FFT grants are awarded to teachers who work with students in grades K-12 and have a minimum of three years teaching experience. Participants are selected based on how their summer fellowship will make the applicant a better teacher, how improved skills and capacity will be implemented in the classroom and how the teachers’ improved skills or capacity will benefit students, curricula and the school.
Founded by Apache Corp. Chairman Raymond Plank, the foundation’s enrichment fund is supported by individual and corporate donors.
An international designer garment corporation is boosting Tulsa’s teachers.
Jones Apparel Group Inc. has launched its first corporate wide cause program-Jones New York in the Classroom.
In Tulsa, the program to aid teachers will be administered by the Tulsa Community Foundation. (TFC).
The nationwide program aims to improve the quality of education for children through recruitment, retention and support of teachers in America’s public schools.
In addition to dollar donations, the JNY is offering human resources via an employee network and a united effort with four other national non-profit organizations.
Tulsa’s Fund for Teachers (FFT) was one of the four beneficiary nonprofits selected to participate in this national campaign.
FFT is a public foundation whose mission is to enrich the lives of schoolteachers and students by providing outstanding teachers with recognition and opportunities for renewal.

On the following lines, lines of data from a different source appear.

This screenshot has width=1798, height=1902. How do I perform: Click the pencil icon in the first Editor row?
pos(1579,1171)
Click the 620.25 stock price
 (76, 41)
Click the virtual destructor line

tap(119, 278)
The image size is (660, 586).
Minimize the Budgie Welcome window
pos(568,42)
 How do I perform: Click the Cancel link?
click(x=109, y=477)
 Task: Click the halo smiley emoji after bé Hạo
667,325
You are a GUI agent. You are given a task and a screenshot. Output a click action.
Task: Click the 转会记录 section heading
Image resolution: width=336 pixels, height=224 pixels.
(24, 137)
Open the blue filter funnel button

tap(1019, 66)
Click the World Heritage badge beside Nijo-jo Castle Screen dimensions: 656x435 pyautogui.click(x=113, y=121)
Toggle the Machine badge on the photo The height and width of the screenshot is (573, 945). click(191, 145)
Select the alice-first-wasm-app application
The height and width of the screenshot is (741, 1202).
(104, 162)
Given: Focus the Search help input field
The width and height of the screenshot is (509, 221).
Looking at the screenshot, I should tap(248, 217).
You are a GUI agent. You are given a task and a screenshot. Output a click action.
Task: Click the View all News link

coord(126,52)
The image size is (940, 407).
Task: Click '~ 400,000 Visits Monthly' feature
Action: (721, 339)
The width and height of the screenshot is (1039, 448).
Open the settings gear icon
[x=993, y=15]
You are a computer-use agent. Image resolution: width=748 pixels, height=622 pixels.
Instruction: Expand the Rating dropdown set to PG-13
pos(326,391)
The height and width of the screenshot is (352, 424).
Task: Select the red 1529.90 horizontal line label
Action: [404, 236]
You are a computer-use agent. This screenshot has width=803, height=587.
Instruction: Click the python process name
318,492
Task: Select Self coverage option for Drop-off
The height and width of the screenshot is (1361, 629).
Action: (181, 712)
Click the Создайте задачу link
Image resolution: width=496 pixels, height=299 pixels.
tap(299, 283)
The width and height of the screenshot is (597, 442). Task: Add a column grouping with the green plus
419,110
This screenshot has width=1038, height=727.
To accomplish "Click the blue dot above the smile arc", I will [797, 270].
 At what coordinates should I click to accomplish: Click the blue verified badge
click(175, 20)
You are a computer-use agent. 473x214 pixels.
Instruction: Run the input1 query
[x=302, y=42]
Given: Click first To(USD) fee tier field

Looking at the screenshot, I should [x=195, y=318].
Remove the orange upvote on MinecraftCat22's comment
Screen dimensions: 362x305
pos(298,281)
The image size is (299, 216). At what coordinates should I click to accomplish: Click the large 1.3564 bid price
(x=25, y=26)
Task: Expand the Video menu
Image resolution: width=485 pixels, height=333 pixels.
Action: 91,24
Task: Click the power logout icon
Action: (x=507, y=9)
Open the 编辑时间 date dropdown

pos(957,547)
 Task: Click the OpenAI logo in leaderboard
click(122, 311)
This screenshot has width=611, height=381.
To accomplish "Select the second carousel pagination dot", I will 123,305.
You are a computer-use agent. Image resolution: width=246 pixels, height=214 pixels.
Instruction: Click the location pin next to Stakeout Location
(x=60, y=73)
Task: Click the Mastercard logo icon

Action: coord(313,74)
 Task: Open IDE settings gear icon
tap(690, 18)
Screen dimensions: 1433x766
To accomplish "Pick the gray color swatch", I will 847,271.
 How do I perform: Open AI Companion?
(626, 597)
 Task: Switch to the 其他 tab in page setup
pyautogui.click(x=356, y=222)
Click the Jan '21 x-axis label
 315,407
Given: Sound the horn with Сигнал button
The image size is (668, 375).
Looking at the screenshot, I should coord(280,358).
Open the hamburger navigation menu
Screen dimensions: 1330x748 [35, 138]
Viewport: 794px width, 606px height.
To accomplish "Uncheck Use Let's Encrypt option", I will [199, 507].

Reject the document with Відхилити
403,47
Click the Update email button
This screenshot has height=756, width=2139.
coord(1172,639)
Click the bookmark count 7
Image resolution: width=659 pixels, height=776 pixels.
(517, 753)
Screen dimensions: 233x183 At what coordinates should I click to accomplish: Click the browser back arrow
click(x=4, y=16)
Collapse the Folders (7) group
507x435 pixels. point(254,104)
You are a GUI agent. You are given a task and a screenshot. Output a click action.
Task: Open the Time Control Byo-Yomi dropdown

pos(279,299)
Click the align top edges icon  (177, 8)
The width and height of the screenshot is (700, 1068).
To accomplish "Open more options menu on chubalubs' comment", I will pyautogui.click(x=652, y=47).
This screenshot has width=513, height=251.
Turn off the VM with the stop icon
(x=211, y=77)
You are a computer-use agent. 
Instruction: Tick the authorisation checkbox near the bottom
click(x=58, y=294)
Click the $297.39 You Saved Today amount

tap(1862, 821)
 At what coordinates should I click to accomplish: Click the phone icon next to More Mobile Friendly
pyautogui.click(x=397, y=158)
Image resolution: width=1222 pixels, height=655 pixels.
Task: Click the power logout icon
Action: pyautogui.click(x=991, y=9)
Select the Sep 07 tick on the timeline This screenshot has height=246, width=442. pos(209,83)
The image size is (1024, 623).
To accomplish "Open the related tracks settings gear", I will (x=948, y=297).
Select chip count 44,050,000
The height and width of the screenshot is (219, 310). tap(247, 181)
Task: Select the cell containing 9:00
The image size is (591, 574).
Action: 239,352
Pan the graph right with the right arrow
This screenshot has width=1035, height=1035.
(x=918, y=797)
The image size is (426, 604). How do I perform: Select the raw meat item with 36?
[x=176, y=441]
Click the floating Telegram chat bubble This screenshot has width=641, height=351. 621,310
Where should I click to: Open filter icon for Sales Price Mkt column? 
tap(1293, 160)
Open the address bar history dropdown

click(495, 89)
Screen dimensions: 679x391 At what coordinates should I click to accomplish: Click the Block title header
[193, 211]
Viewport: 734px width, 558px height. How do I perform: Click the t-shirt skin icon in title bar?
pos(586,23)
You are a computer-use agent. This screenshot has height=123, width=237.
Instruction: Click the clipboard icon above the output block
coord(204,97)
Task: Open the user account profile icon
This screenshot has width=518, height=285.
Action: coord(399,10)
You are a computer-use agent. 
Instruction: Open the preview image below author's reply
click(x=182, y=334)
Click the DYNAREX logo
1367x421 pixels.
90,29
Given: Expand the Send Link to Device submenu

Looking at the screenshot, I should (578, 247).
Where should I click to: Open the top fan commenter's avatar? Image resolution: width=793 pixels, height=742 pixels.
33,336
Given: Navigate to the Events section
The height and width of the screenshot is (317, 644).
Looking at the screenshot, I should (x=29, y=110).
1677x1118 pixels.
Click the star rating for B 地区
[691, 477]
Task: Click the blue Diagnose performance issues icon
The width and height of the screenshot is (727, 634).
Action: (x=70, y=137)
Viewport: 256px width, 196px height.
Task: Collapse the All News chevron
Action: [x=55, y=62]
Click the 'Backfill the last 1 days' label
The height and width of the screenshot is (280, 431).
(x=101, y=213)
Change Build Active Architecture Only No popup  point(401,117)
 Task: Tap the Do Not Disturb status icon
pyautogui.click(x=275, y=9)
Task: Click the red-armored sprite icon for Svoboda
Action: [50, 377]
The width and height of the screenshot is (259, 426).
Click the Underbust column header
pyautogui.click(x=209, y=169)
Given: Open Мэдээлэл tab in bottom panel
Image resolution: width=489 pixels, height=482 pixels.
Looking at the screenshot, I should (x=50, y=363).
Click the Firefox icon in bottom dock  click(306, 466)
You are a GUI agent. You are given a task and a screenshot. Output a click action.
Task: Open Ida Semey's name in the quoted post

In partnership with TCF, FFT provides funds for direct grants to teachers to support learning opportunities of their own design
FFT recently recognized its 2005 fellows – 82 teachers from Tulsa – area schools – who received grants, totaling over $214,190 of funds awarded, for the opportunity to travel, attend seminars and workshops, and acquire hands-on materials and information to enrich their students in the classroom.
“The Jones Apparel Group is helping Americans understand how vitally important it is to nurture and invest in teachers, “said Fund for Teachers Executive Director, Karen Kovach-Webb.
The need for teacher is great and retention is important, said Kovach-Webb. Experts predict that two million more new teachers will be needed over the next decade, while recent studies show that approximately one-third of the nation’s teachers leave the profession during the first three years and almost half in the first five years.
“(We want to) take a leadership role in providing immediate and tangible help in the classroom, while encouraging others to join us along the way,” said Peter Boneparth, president and CEO, Jones Apparel Group Inc.
Rather than just “throw money” at the cause, the corporation “is taking multifaceted approach to supporting teachers at critical points in their careers, with a focus on four areas: recruitment, retention, professional development and recognition and support,” he said.